Injective outperforms despite drop
Injective fell 8% to $5.34, with a market cap of $533 million (rank 98). Volume was down 16.9%. But relative to the broader market, INJ held up better. The token has gained 48% over the past month and 7.8% this week — numbers that beat Bitcoin's performance during the same decline. Like NEAR, Injective has its full supply circulating, so no future dilution pressure. Key support sits at $4.80; losing that level would signal further weakness.

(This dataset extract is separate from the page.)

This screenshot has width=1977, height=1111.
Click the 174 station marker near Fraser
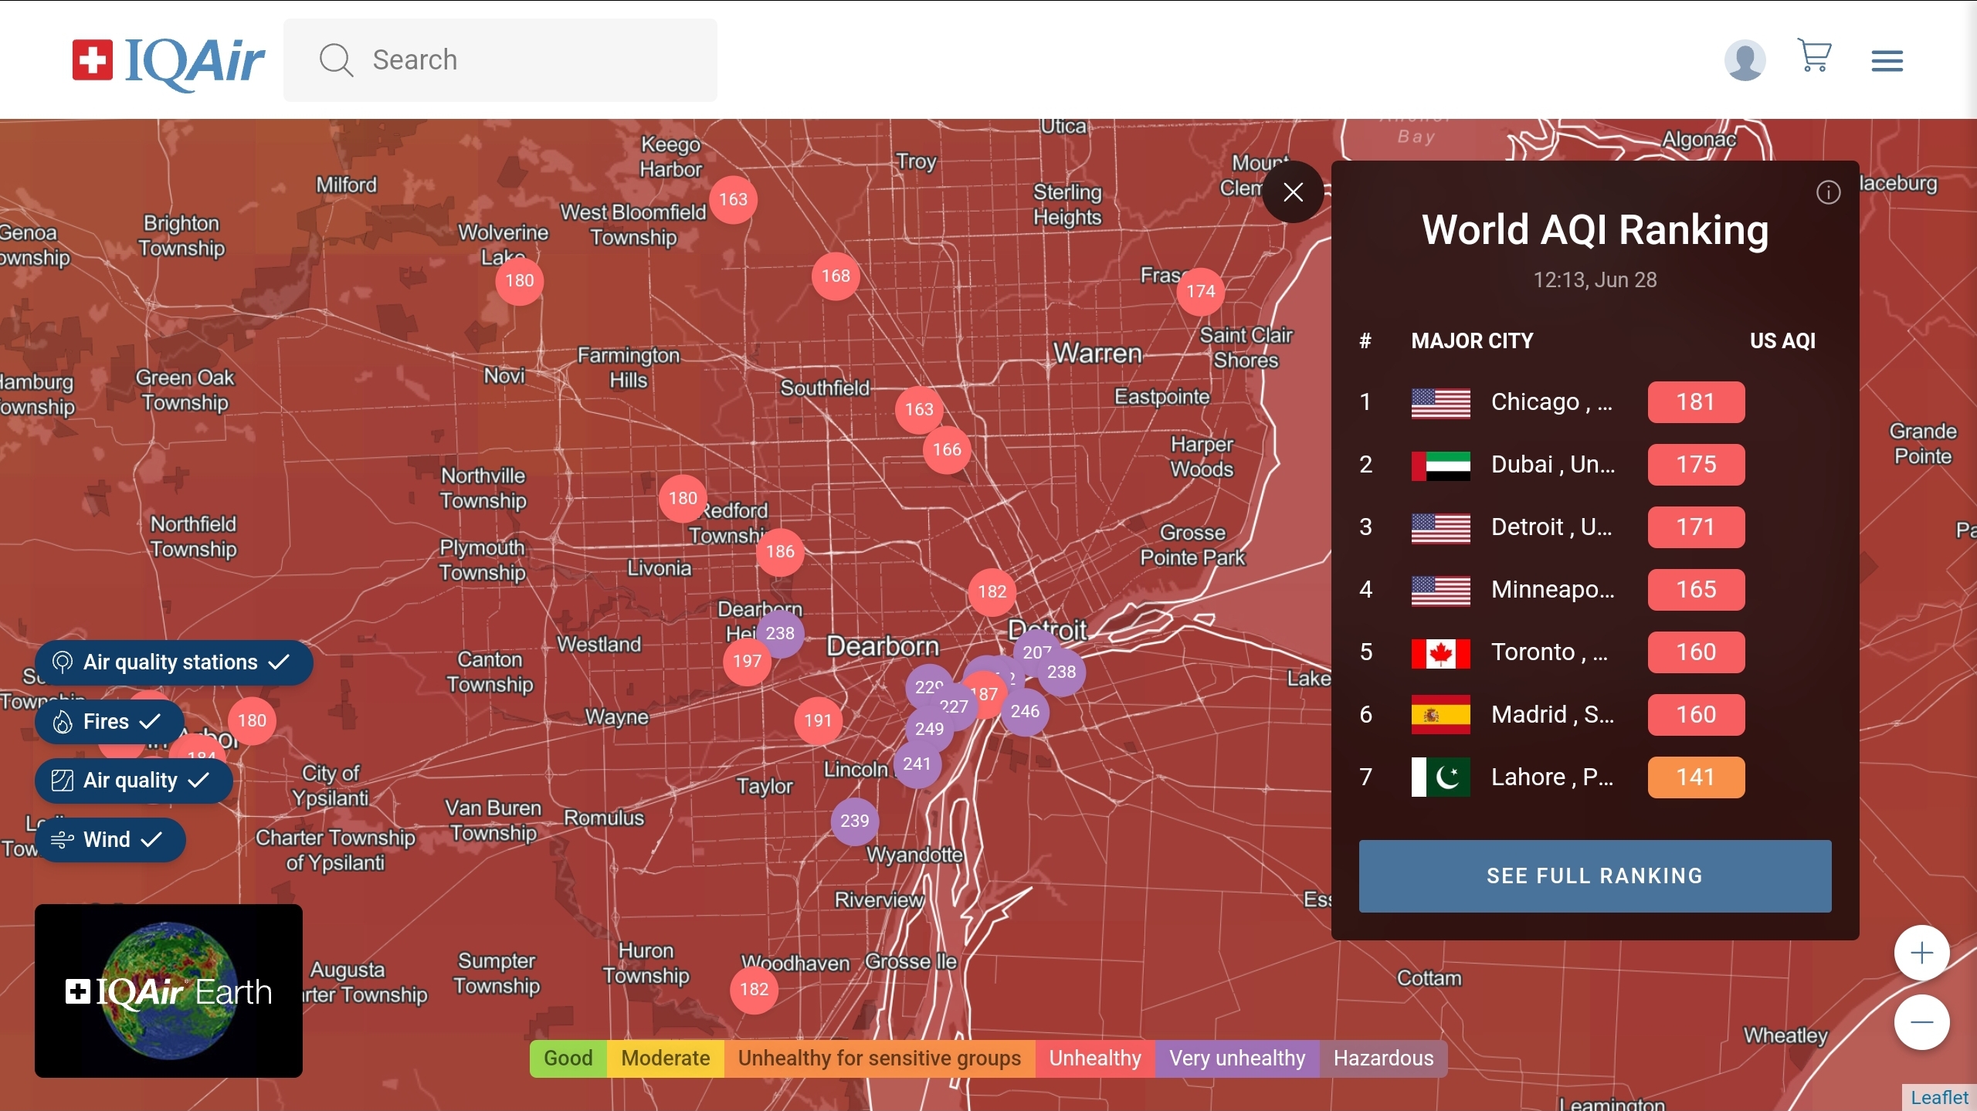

A reclaim of $6 would indicate buyers are stepping back in.
Worldcoin's dilution overhang
Worldcoin took the hardest hit, plunging 19.7% to $0.2918. That's 97.5% below its all-time high of $11.74. The token is now just a few cents above its May 18 all-time low of $0.2303. Daily volume cratered 48.1%, pointing to rapidly fading buyer interest. The technical picture is contradictory: RSI sits at 77.6, technically overbought, even though the price is near rock-bottom levels. The bigger concern is dilution. Only 34% of Worldcoin's total supply is circulating, meaning future token unlocks will keep adding sell pressure. That ratio creates a persistent headwind unless demand picks up sharply. The next unlock schedule remains a key risk factor — and the price action suggests the market is already pricing in that overhang.